Well, she apparently read these comments. And she has since posted this update:
My reception last time was not very positive, and I realize that my approach at the time wasn’t the best. So in this update, I’m going to try and be emotionless as possible and just give you guys the facts.
I showed my brother the thread. We talked about it. He told me he thinks I have a drinking problem. That was hard to hear. He also reached to his ex, I don’t know the results of that.
I reread my replies. The stories about drunk drivers killing loved ones hit me the hardest. I felt a lot of guilt realizing what I did and went into a depression spiral. I think everything I bottled up came out, and I quit my job.
I emailed the AA group leader with a lengthy apology. She was upset, of course, but was very kind. I’m banned from the meeting, but she matched me with someone to talk to
I texted my brother’s ex with an apology and an offer to meet up in person. She didn’t reply for a few days. Eventually she did, and said that she acknowledges, but she also went in on me and went into detail about how much pain I caused her. She said she cannot forgive me yet.
I talked to my lawyer, we’re trying to figure out the logistics of a guilty plea without conviction, because he thinks that what I did in AA may affect my case. I’ll likely get my license revoked and have to pay a fine.

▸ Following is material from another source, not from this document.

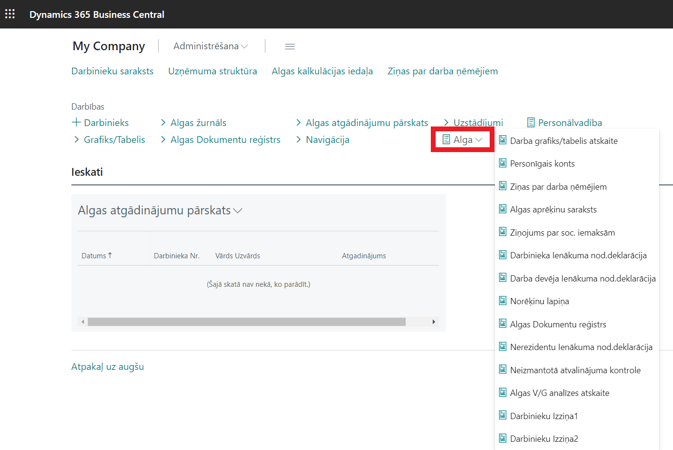673x450 pixels.
Task: Click the hamburger menu icon beside Administrēšana
Action: (x=289, y=46)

I’m currently jobless, and I’m probably going to move back in with my parents until I can be better
At the moment, I am still very depressed. I’m trying to right my wrongs but I don’t think I can ever do that. However, I think that this was going to come eventually and the thread didn’t make me depressed, it was the consequences of my own actions. Thank you for helping me see the pain I was causing before it was too late.
You live, you learn?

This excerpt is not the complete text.